Pienso en las lluvias
de los tiempos anteriores a la peste.
En Rodeo eran una
rareza. Sucedía dos o tres días al año, en enero siempre. Eran chaparrones
violentos, el agua cayendo a chorros durante una hora, o dos. Después paraba, y
al rato todo estaba seco de nuevo. La lluvia no se quedaba en el aire nunca.
En París siempre estaba
nublado o lloviznaba. Una tarde, en una tienda cercana a St. Michel, me compré
un sombrero para la lluvia. Parecía un capricho, y eso insinuó Ernesto cuando
se lo mostré, tan ilusionada, de vuelta en el hotel de estudiantes donde
vivíamos. Lo sigo teniendo, y lo uso los días de lluvia.
En Bogotá lloviznaba o
llovía a cántaros. El verde del Parque del Virrey era espeso en las tardes de
lluvia. Los cerros orientales se escondían detrás del agua. Bogotá tenía buenos
arcoíris. Era la tierra donde habitaban los tesoros secretos. Probablemente lo
siga siendo.
En Londres me compré un
paraguas amarillo. Lo perdí al poco tiempo de volver a Buenos Aires. Nunca más tuve
un paraguas que me gustara tanto.
El que tengo ahora lo
compré al llegar de Rodeo, es fucsia y gris.
Llevar paraguas es
normalmente un incordio.
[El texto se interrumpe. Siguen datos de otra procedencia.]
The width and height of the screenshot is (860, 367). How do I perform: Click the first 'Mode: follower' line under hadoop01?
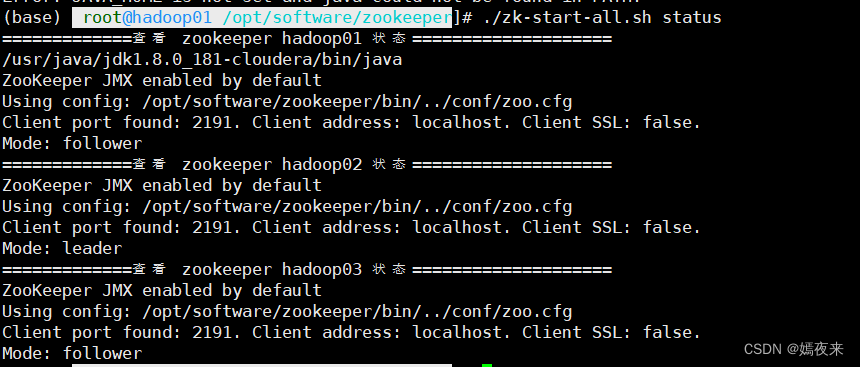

Llevarlos en la cartera, o colgando de la mano, o
abiertos cubriendo la cabeza. Se es mucho más consciente de la necesidad de las
dos manos, y de ese objeto molesto ocupando una.
Pero en cambio me gusta
mirar paraguas en las veredas.
Es que la lluvia me
gusta.
Y hoy descubro algo
curioso de mi gusto por la lluvia, algo de lo que alguna vez he tenido un
indicio de esos que uno deja pasar –una suerte de susurro que llega desde el
aire, o desde muy adentro, y al que no se le presta atención.
No me gusta sólo por el
ruido que hace contra los techos de chapa, ni contra el piso del patio, o
contras las hojas de los árboles.
Ni siquiera es por el
sonido de los truenos. En Mar del Sur, los últimos años, se me dio por contar
los segundos entre los relámpagos y los truenos. Para saber cuán cerca caen los
rayos. Eso me digo, pero no tengo la menor idea de cómo se mide.
Tampoco es esa limpieza
flotando en el aire. O la sensación, tan suave a la piel, de ese aire húmedo. O
la limpieza de las calles y las veredas, donde una buena lluvia arrasa con el
polvo, las meadas de los perros, incluso los soretes que no han sido levantados.
Hay algo de desafío, o
de aventura, en la lluvia. La lluvia no deja indiferente. No se llega a la
oficina en estado de abulia y aburrimiento cuando llueve.
Hay que saltar charcos,
tratando de no pifiarle al cálculo y meter el pie derecho en la parte más
honda. Debo estar atenta al auto ese, tan rápido, tan ciego, y esquivar la
salpicadura alejándome del cordón, tratando de no llevarme a nadie por delante
cuando reculo de repente.
Si además sopla un
viento fuerte, de costado, es necesario encontrar el ángulo preciso del
paraguas, el punto justo para que al mismo tiempo de cumplir la función de
taparme, no se dé vuelta y se vaya volando.
Me he quedado parada en
esquinas con techo –a veces esperando una de esas pausas que conceden las
tormentas, a veces mirando, fascinada, pequeños ríos en los bordes de las calles.
He decidido seguir
adelante, y llegar a destino chorreando agua, las medias empapadas, el frío en
los huesos.
Tampoco hay abulia al
llegar a casa atravesando la lluvia. Dejar el paraguas colgado afuera, para que
chorree tranquilo en el patio y se seque un poco. Sacarme el calzado ni bien
entro a la casa, para no dejar el piso de madera marcado, para no ensuciarlo,
para seguir manteniendo el refugio seco y limpio. Cambiarse por ropa seca y
cómoda, a veces ducharse para quitarle a los huesos esa humedad helada. Y entonces quedarse
adentro, respirar hondo, y escuchar aliviada el ruido de afuera, el caos del
que ya no hay que escapar.
La lluvia ofrece un
sucedáneo de pelea contra la naturaleza que normalmente nosotros, las ratitas
de ciudad, no enfrentamos nunca.
Se siente heroico
llegar a destino. Y es un lujo poder quedarse en la cueva.
Hoy me despertó el ruido
de la lluvia. Y a pesar de no haber sorteado obstáculos, de la ausencia de
heroísmo, fue un privilegio leer con esa música de fondo.